Realistically, there are tons of schools with what you're looking for. I could dig deeper too and probably find suitable people at Rutgers, UCLA, Northwestern, and potentially UVa if Ian Baucom is taking grad students. 

Edited by poliscar
Posted

Take a look at UC-Davis. We've got three great Victorianists--Liz Miller, Kathleen Frederickson, & Parama Roy. Parama also does colonial/postcolonial lit & theory, and is one of the most intimidatingly brilliant people I've ever met (http://english.ucdavis.edu/people/proy). We also just generally have lots of faculty with strengths in critical theory, Marxism, etc., and I think we're generally a good place to do intersectional 19th C work.

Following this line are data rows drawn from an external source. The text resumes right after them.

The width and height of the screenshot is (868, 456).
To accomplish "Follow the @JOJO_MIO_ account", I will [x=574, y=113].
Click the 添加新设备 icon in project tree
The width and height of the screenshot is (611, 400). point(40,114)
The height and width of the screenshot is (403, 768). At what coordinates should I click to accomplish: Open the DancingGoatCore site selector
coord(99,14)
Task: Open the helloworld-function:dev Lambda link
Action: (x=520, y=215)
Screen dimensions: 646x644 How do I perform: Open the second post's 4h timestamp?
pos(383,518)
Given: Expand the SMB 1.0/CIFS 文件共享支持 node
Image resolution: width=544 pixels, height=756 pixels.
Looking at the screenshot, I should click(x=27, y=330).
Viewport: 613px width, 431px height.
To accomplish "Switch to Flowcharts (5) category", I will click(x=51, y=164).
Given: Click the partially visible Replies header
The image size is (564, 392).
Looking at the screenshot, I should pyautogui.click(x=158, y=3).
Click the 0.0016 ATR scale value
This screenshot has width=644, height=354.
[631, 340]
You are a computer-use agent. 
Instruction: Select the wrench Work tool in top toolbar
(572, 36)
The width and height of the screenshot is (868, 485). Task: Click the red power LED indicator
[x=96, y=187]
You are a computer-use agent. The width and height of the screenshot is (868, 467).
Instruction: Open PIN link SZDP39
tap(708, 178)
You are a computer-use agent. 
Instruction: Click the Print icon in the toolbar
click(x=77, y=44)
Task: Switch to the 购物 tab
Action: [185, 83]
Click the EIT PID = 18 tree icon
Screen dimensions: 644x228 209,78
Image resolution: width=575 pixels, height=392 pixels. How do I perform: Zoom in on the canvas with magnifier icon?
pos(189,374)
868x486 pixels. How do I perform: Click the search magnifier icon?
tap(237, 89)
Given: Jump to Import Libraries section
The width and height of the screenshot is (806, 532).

I'd also add that, while of course you shouldn't apply to programs that don't have any 19th C British / colonialism scholars, it's probably more important to select programs that seem to have a more general intellectual identity that appeals to you, rather than seeking out a faculty member or two who are working on the exact thing that excites you--that one scholar you really want to work with might be busy, or might be less dedicated to graduate students, or might just be a jerk.

Posted
On 5/17/2016 at 9:21 PM, SongOfMyself said:

Hi all, I'm starting to try and find potential advisors or programs conducive for colonial/postcolonial literature focused PhDs. My MSc focuses on transatlanticism (primarily British lit), religious studies, nationalism, and gender up until about 1900. The only problem I'm having is that most of the departments I've found have people who are really great in eighteenth- or seventeenth-century colonial/ postcolonial lit (including at my BA institution), but nothing in the long nineteenth century, especially Romantic & Victorian literature (edit: and regarding South Asia, particularly India). If you have any suggestions or ideas, I'd love to hear them!

Definitely check out UCLA-- PoCo is one of our strongest areas, and we have a lot of faculty working in your area-- I know a couple of grad students currently working on postcolonialism in the long nineteenth century, and at least one specifically working on India. Feel free to reach out if you have any questions!